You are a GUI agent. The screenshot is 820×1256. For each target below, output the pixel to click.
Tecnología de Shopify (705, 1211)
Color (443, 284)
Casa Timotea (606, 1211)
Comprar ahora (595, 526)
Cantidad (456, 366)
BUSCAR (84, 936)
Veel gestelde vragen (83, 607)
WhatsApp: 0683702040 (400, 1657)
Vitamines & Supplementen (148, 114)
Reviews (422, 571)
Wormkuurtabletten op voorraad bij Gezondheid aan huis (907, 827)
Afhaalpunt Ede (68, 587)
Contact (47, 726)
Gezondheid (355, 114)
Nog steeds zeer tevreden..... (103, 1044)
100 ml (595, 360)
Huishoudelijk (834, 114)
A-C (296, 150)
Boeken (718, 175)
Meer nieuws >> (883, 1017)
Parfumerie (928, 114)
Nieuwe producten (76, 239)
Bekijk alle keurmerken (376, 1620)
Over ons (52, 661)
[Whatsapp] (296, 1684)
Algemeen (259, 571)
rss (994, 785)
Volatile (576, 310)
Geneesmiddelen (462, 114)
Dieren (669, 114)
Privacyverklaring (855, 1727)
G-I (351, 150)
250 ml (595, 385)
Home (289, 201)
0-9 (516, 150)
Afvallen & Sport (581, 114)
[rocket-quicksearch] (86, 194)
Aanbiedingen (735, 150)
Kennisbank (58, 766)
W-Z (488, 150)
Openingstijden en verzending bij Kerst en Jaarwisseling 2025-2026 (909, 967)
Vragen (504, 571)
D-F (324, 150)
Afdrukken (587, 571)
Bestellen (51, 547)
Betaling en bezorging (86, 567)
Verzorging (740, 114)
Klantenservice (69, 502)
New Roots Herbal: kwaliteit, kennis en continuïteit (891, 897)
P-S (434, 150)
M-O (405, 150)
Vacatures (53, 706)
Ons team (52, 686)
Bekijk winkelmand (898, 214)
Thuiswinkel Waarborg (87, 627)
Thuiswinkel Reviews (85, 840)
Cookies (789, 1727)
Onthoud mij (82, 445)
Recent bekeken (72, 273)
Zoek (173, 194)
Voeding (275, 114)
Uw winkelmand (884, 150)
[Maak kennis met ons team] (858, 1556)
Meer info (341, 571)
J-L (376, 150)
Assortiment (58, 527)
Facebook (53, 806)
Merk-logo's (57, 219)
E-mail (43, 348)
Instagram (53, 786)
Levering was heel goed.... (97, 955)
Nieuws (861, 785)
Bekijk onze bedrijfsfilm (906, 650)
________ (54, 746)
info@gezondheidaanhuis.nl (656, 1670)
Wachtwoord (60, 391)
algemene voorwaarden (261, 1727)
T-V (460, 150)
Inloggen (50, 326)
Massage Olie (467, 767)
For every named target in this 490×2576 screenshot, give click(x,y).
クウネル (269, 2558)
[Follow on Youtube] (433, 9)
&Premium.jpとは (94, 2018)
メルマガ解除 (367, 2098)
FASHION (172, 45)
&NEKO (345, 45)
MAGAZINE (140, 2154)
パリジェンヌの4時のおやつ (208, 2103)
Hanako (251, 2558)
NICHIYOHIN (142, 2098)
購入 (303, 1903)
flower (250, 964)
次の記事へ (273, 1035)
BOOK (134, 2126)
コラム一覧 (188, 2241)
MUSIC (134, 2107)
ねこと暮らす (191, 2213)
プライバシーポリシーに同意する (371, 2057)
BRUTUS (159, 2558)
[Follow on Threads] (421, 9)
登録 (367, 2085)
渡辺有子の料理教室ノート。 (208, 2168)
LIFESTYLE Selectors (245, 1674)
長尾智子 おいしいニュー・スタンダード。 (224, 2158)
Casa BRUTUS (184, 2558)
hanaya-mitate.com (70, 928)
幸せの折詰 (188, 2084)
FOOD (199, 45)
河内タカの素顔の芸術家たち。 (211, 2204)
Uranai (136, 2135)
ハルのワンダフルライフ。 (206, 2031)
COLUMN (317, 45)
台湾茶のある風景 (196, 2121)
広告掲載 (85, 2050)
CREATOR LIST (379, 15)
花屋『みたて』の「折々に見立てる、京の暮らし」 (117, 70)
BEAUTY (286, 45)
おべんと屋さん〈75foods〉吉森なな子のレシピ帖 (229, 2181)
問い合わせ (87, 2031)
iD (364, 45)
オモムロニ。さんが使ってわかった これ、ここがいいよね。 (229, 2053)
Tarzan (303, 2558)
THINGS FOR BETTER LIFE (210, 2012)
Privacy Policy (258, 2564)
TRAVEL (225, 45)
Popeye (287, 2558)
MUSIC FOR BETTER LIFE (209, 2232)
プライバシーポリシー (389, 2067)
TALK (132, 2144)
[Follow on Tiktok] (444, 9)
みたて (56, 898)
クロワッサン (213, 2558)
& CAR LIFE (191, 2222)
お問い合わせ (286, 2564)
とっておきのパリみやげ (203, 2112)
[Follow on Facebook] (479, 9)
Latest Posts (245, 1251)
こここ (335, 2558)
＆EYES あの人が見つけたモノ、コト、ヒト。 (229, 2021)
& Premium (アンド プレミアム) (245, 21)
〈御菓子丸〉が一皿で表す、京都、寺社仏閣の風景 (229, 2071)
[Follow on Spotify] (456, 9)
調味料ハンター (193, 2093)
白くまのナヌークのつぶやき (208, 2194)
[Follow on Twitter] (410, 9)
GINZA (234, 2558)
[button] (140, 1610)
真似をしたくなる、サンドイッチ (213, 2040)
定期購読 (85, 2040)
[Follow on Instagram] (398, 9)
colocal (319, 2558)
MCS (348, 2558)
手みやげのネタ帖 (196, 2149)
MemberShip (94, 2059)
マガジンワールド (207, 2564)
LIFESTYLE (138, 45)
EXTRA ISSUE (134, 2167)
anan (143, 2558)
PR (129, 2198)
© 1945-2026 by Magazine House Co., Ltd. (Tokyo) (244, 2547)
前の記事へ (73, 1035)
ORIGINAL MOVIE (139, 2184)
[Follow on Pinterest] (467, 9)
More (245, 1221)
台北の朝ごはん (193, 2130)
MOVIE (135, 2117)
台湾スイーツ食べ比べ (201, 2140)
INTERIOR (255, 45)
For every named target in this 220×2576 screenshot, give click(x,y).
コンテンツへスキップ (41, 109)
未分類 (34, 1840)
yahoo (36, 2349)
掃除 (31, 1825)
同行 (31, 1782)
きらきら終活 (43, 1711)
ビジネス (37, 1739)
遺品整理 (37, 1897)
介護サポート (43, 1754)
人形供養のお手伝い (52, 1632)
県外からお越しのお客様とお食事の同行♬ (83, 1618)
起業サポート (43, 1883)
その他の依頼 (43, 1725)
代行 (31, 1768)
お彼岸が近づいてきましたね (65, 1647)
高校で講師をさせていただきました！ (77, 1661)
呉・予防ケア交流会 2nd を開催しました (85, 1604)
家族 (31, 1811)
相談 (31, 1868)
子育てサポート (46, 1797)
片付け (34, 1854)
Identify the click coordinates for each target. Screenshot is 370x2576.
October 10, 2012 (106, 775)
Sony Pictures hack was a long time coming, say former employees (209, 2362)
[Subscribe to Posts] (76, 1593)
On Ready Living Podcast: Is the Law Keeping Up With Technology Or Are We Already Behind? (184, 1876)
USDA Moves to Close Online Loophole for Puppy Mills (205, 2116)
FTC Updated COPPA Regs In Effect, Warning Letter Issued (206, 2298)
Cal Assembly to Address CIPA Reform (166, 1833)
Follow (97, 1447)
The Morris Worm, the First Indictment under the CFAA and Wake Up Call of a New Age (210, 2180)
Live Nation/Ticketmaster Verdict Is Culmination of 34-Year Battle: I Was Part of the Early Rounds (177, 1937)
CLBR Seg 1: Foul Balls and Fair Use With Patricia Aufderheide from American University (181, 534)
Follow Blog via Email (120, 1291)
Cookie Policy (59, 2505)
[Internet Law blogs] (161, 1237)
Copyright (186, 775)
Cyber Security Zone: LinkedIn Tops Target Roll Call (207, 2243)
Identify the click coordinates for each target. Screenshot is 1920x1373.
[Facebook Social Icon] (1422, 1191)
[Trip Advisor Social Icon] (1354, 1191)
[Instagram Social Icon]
....
* Task to complete *
Reproduce, line for line, the material, starting at its first line, and end once the line holding "Parfumerie (928, 114)" has been output.

* Result for this exercise *
You are a GUI agent. The screenshot is 820×1256. For each target below, output the pixel to click.
Tecnología de Shopify (705, 1211)
Color (443, 284)
Casa Timotea (606, 1211)
Comprar ahora (595, 526)
Cantidad (456, 366)
BUSCAR (84, 936)
Veel gestelde vragen (83, 607)
WhatsApp: 0683702040 (400, 1657)
Vitamines & Supplementen (148, 114)
Reviews (422, 571)
Wormkuurtabletten op voorraad bij Gezondheid aan huis (907, 827)
Afhaalpunt Ede (68, 587)
Contact (47, 726)
Gezondheid (355, 114)
Nog steeds zeer tevreden..... (103, 1044)
100 ml (595, 360)
Huishoudelijk (834, 114)
A-C (296, 150)
Boeken (718, 175)
Meer nieuws >> (883, 1017)
Parfumerie (928, 114)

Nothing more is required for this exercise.